DATA EXCERPTS:
▼

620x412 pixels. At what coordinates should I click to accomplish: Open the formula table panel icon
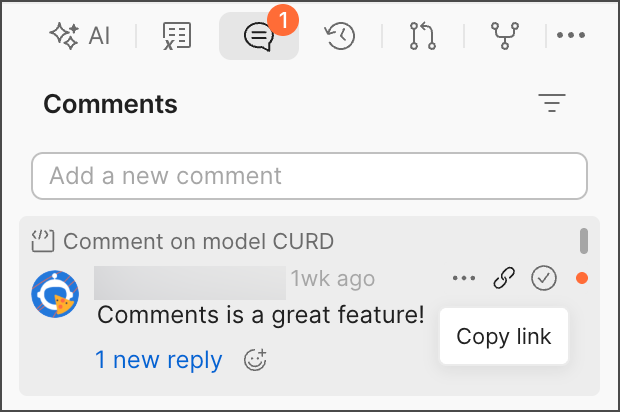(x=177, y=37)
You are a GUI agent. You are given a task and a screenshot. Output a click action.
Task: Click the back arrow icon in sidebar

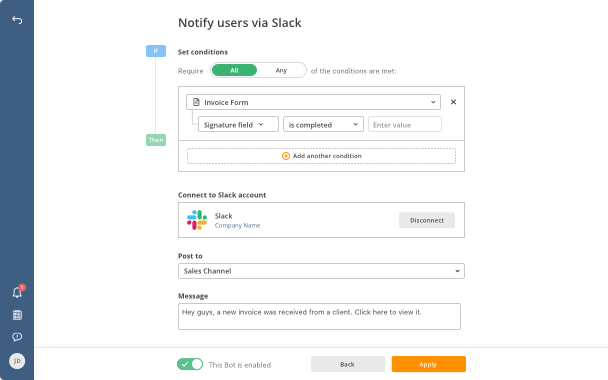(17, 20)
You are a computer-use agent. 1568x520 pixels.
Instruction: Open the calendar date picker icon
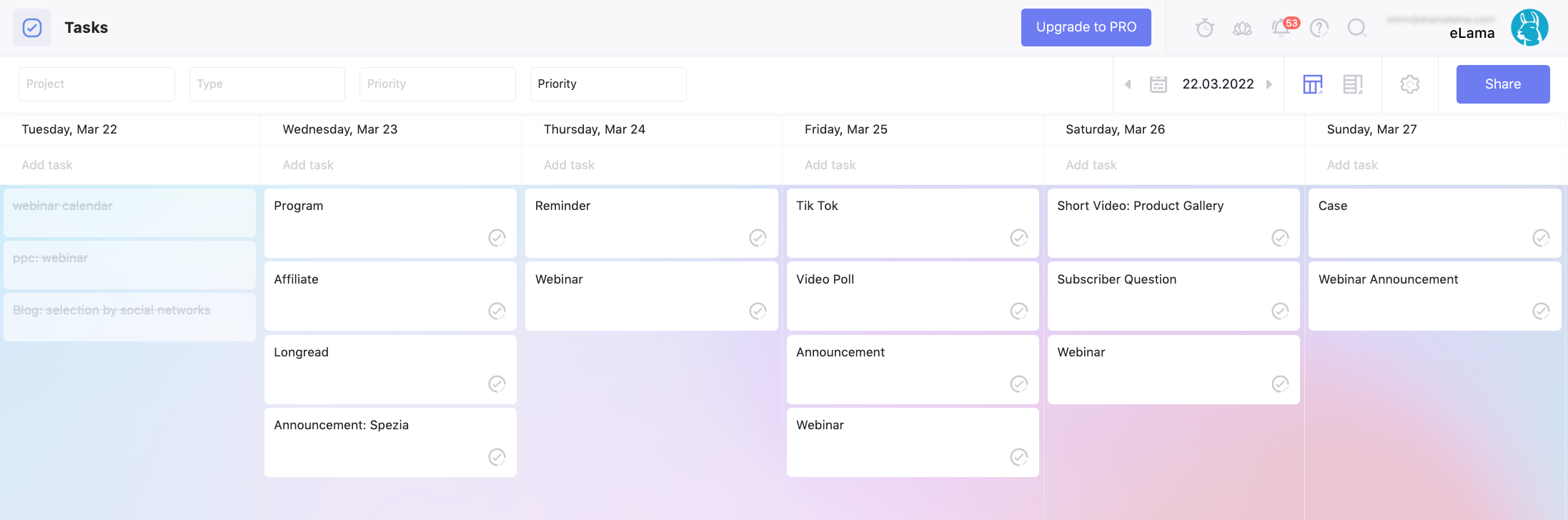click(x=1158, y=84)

▲
▼

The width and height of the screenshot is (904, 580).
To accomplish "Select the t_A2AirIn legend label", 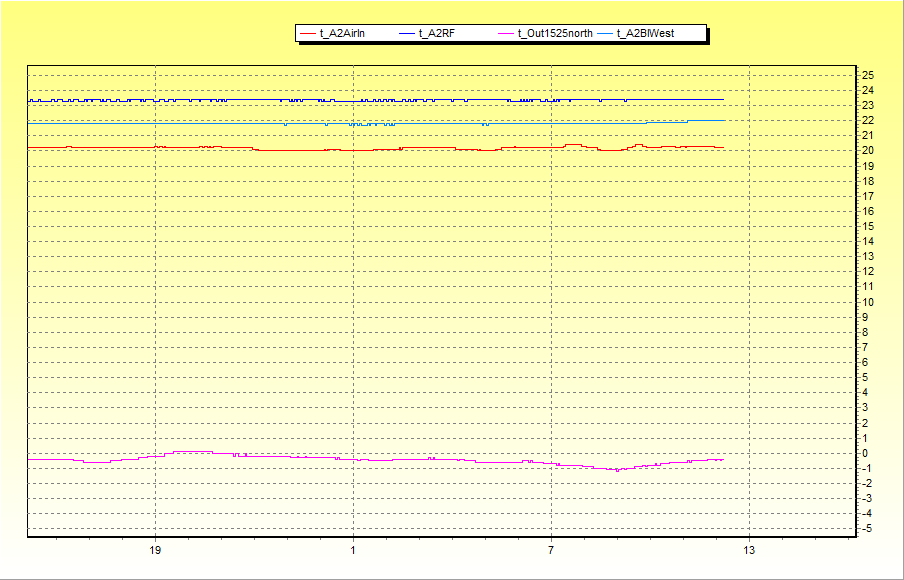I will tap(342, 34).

▲

WORK INSTRUCTIONS: Your reply should be one number: the count of lines above that hold the word "agent".

ANSWER: 2